Le Réseau National de Défense des Droits Humains (RNDDH) a exprimé ses préoccupations face aux avis de recherche émis par la Direction Centrale de la Police Judiciaire (DCPJ) contre plusieurs personnalités, dénonçant des procédures jugées arbitraires et contraires aux principes de l’État de droit.
PORT-AU-PRINCE – Le Réseau National de Défense des Droits Humains (RNDDH) a pris acte de la circulation, sur les réseaux sociaux, de quatre avis de recherche émis par la Direction Centrale de la Police Judiciaire (DCPJ) visant Arnel Bélizaire, Ralph Youri Chevry, Smith Joseph et Edouard Julcène. Ces derniers sont accusés notamment de financement du terrorisme, de blanchiment d’avoirs, de trafic d’armes, d’attentat contre la sûreté de l’État et d’association de malfaiteurs. Selon la DCPJ, les personnes concernées sont considérées comme armées et dangereuses, à l’exception de Smith Joseph.
Dans son communiqué daté du 7 février 2026, le RNDDH remet en question la légalité et la pertinence de ces avis de recherche. L’organisation affirme notamment que certains des individus visés n’auraient fait l’objet ni de convocation officielle ni de mandat judiciaire, tout en soulignant que leurs noms n’apparaissent pas dans des rapports d’enquête de l’Unité Centrale de Renseignement Économique et Financier (UCREF) ni de l’Unité de Lutte Contre la Corruption (ULCC) pour les faits qui leur sont reprochés. Le RNDDH évoque également des perquisitions réalisées au domicile de Ralph Youri Chevry sans notification préalable des charges retenues contre lui.
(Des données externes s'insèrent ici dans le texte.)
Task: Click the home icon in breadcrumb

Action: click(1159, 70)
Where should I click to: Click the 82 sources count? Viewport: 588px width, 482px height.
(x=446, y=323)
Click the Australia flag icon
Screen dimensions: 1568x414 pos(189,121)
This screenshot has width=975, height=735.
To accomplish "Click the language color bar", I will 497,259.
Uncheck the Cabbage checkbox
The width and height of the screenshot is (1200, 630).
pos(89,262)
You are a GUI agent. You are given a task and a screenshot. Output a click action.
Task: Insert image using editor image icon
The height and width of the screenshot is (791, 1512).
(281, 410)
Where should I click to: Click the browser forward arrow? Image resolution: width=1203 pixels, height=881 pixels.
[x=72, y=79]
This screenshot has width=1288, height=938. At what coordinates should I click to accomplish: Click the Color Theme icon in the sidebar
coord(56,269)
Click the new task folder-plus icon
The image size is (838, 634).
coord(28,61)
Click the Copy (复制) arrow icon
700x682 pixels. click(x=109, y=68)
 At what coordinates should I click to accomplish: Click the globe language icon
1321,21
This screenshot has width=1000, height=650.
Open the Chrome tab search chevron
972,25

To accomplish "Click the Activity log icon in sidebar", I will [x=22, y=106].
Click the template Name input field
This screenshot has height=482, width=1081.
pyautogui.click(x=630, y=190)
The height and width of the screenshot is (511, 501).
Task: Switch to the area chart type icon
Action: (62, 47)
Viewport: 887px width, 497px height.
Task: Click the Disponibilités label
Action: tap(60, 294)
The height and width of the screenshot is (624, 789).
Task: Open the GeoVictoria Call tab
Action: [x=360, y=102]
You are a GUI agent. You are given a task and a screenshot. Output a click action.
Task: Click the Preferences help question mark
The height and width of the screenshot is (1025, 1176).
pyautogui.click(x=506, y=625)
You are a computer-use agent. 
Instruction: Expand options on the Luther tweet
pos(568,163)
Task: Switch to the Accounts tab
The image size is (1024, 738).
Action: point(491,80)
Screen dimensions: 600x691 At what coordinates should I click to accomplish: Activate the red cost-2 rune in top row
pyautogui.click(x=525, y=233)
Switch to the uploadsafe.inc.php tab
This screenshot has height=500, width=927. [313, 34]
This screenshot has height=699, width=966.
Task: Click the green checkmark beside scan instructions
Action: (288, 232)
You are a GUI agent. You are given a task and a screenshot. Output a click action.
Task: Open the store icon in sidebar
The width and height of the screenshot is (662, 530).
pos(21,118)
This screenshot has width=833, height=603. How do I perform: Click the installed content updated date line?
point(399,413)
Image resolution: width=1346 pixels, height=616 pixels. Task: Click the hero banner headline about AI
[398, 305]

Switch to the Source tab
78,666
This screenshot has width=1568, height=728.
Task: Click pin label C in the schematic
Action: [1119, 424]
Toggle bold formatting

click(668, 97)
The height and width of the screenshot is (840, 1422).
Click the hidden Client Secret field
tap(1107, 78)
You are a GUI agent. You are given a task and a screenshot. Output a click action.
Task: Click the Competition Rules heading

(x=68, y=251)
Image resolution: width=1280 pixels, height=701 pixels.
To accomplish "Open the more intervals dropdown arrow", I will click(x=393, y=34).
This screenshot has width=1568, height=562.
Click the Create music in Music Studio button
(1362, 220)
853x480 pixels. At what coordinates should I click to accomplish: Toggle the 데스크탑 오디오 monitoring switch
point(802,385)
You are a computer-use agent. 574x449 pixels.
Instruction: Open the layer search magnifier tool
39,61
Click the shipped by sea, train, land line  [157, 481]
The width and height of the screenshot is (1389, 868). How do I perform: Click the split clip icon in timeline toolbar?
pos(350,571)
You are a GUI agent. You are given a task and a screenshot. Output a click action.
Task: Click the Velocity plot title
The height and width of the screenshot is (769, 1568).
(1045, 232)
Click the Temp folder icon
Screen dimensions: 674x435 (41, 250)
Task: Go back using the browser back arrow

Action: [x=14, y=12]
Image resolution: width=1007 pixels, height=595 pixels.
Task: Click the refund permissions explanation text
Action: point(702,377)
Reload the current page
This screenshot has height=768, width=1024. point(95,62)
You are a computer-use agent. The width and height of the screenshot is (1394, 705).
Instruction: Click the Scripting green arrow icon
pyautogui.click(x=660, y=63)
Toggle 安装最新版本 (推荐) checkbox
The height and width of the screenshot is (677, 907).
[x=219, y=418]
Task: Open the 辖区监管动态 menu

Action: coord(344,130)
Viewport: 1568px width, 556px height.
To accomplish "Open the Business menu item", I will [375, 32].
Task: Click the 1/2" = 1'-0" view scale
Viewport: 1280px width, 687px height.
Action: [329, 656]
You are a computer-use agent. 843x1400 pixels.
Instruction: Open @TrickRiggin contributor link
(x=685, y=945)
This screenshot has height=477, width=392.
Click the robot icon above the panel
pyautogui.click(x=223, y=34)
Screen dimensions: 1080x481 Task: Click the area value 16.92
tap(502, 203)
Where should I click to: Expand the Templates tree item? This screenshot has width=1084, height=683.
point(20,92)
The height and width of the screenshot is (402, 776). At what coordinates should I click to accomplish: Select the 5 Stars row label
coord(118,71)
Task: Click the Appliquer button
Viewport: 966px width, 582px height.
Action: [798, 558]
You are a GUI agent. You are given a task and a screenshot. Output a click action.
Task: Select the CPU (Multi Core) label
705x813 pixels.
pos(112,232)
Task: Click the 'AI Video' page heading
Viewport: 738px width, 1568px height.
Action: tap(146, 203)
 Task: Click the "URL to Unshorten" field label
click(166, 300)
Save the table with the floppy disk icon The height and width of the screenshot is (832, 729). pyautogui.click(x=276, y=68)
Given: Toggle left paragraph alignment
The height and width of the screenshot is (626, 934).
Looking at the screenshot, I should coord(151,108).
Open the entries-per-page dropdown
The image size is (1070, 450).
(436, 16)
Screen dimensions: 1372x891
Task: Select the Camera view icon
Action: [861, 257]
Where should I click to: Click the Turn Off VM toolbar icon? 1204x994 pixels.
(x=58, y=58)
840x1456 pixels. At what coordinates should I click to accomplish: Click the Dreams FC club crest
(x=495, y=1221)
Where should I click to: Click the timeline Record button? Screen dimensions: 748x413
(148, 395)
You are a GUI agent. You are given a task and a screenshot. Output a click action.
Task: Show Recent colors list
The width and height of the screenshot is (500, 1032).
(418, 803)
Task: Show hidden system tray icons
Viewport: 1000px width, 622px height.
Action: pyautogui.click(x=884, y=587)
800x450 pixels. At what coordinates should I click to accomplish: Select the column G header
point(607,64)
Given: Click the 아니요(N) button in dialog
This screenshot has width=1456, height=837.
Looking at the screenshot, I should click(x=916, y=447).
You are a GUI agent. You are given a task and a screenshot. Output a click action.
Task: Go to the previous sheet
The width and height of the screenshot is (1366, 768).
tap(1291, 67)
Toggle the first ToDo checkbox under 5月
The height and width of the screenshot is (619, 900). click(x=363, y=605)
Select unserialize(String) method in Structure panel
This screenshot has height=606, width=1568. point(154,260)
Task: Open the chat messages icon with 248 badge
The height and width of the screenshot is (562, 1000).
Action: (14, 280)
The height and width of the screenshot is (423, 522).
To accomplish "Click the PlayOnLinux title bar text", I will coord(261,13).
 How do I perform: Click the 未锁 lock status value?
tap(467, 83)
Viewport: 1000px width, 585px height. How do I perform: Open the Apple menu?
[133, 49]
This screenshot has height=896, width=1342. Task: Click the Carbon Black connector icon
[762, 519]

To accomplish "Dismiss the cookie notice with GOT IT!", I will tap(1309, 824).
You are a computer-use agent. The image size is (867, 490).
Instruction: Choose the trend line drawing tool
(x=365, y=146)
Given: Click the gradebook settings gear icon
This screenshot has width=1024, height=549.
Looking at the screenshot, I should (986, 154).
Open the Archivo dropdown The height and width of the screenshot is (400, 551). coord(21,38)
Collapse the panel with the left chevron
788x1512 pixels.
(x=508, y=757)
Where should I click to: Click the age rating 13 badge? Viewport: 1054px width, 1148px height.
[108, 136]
Tout en reconnaissant l’obligation légale de la police judiciaire de mener des enquêtes, le RNDDH insiste sur la nécessité de respecter strictement les garanties judiciaires, notamment la présomption d’innocence, le droit à un procès équitable et la notification préalable des accusations. L’organisation estime que les avis de recherche ne peuvent être justifiés que dans des circonstances précises, comme la fuite d’un suspect ou l’exécution d’un mandat d’arrêt, conditions qui, selon elle, ne seraient pas réunies dans les cas évoqués.
Le RNDDH appelle ainsi la DCPJ à suspendre les avis de recherche visant Ralph Youri Chevry, Smith Joseph et Edouard Julcène, tout en exhortant les autorités judiciaires à garantir le respect scrupuleux des procédures légales afin de préserver la crédibilité des institutions et l’État de droit en Haïti.